“…Soft people have got to shimmer and glow- they’ve got to put on soft colors, the colors of butterfly wings, and put a paper lantern over the light.… It isn’t enough to be soft. You’ve got to be soft and attractive. And I-I’m fading now!”
– Tennessee Williams, A Streetcar Named Desire

As mentioned in the last post, I’ve spent just about the most unpleasant May in recent memory battling it out with a really rather dreadful spot of stomach lurgy that showed up and decided to make itself at home. Beyond the more prosaic misery attached to it, I’ve been feeling just about the least sexy I have in years. So it seems a good time to talk about body image.

A number of years ago I had one of the most frustrating conversations ever. I was just starting to try to intellectually work out this femme thing, and was opening up to an older gay friend about it. “Oh come on, you’re not femme,” he said. “Sure, you play at being femme like we all do, but you aren’t really femme.”

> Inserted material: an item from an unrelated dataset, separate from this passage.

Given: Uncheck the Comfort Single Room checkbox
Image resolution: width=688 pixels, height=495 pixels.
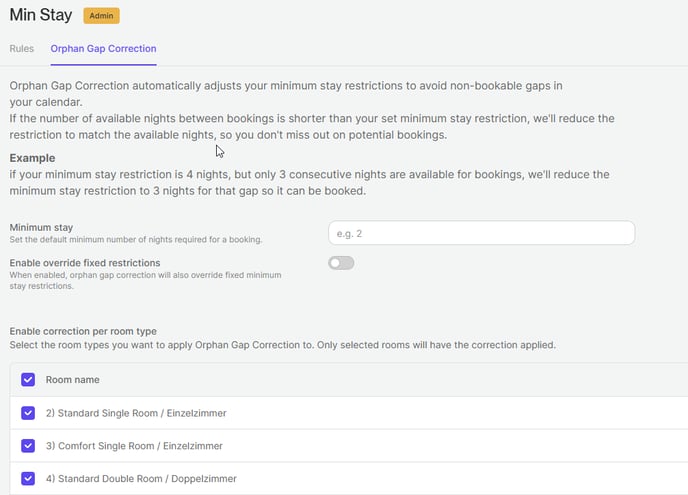Looking at the screenshot, I should (28, 446).
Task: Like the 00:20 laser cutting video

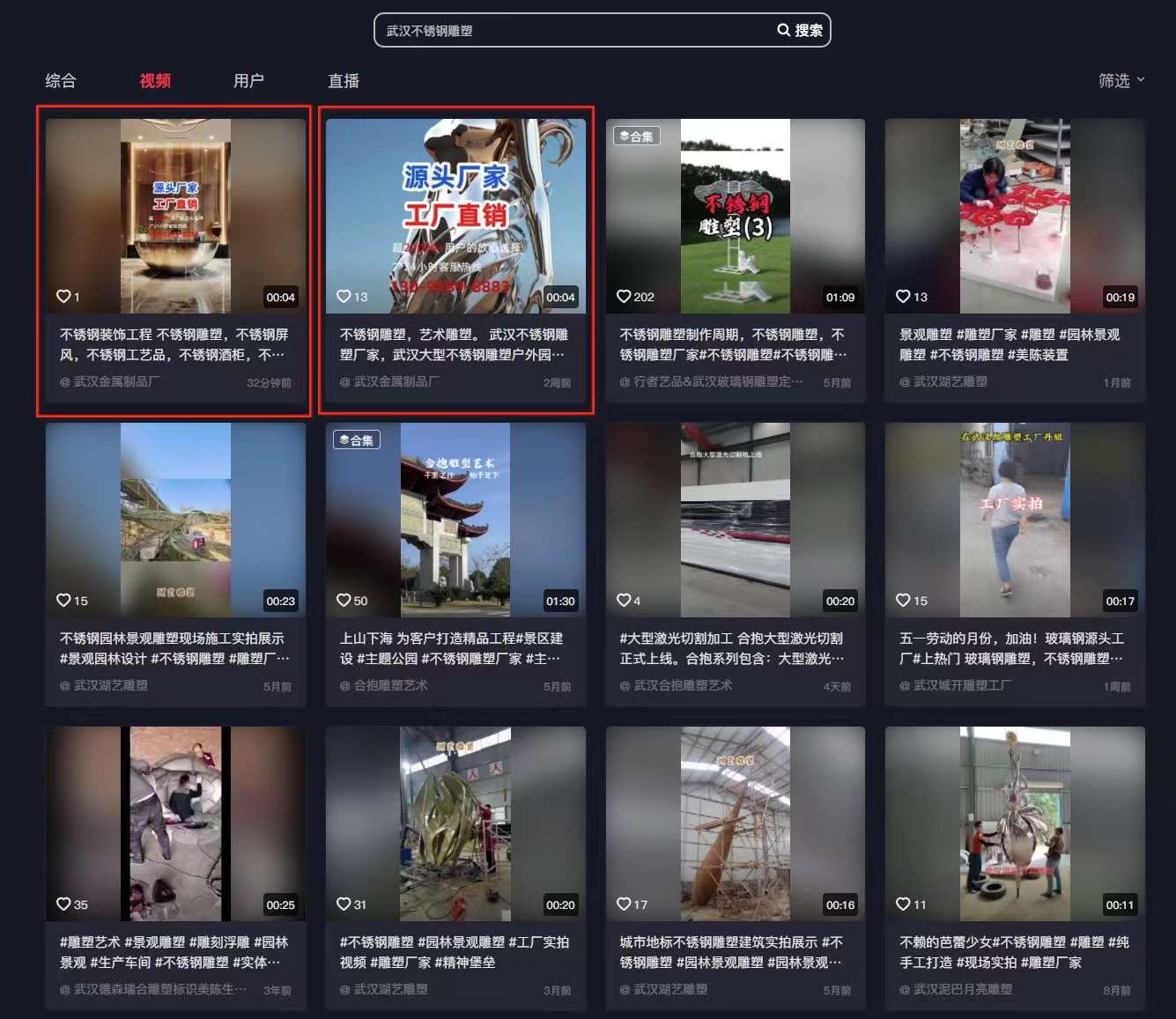Action: (x=624, y=601)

When I protested, he pointed out a hot guy across the street from where we were sitting. He had nice arms and was wearing a tight tank top and a sarong. “Well, for one thing,” my friend said, “to be femme you’d have to look good in a sarong, and honey, I’ve seen you in a sarong.”

Sigh.

I have a lot of body image issues attached to my being femme, and it really kind of bites. I’m 6’2″, hairy, and pretty physically imposing — I have a large frame, and while most of me is fairly skinny I have a bit of a gut that is very hard for me to accept. When I exercise I tend to gain muscle instead of lose weight, making the problem even worse in a way — the point is that the phenotype I have to work with is very obviously male, not at all androgynous, and associated with masculinity in a way that other men’s might not be.

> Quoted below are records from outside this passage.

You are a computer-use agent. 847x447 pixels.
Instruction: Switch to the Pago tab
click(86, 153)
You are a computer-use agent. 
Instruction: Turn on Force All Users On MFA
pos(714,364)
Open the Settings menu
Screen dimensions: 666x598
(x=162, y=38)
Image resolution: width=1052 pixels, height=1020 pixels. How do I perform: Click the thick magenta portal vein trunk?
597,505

I spent a lot of my 20s with pretty harsh self-esteem issues around my appearance, especially in a gay culture where a ripply-muscled shirtless torso is practically an alternative rainbow flag for posters and magazines and where male beauty is measured with the Imperial system. Gay men suffer terribly from body dysmorphia, eating disorders, and appalling self-esteem, and it’s no surprise with what we do to each other, right down to the local gay rag that once devoted the first half of its “health” issue to better self-esteem and the second half to all the wonderful products and services you could purchase and inflict on yourself to make you look partially acceptable, you hideous, hideous pig.

But more specifically, I spent a lot of time feeling that the way I look was out of step with my gender identity. Once (not quite realizing that it was pretty appropriative and sketch [ETA: as well as completely incorrectly suggesting that, as a cissexual person, I could know the experience of body dysphoria]), I described myself as a “butch-to-femme transsexual.” I felt like the canonical femme man is a tiny slip of a boy, and trying to be a gentle, faggy, flamey boy at my size was just ludicrous and there was no way I could fully live my gender presentation in the size and shape I’m in.

A lot of times this is seen by others as the femme body, too. I was once complaining on a message board about the lack of effeminate guy visibility in the media as anything other than walking punchlines, and a self-identified butch man dismissed me saying that femme boys were portrayed everywhere and that in his opinion it was the butches who got the short end of the stick. (Have you noticed how often the privileged group thinks that it’s the underprivileged group that’s everywhere and gets everything?) We went around in circles for a while until it became clear that he didn’t mean femme boys at all; he meant young, slender, hairless guys, regardless of how effeminate or masculine they might be.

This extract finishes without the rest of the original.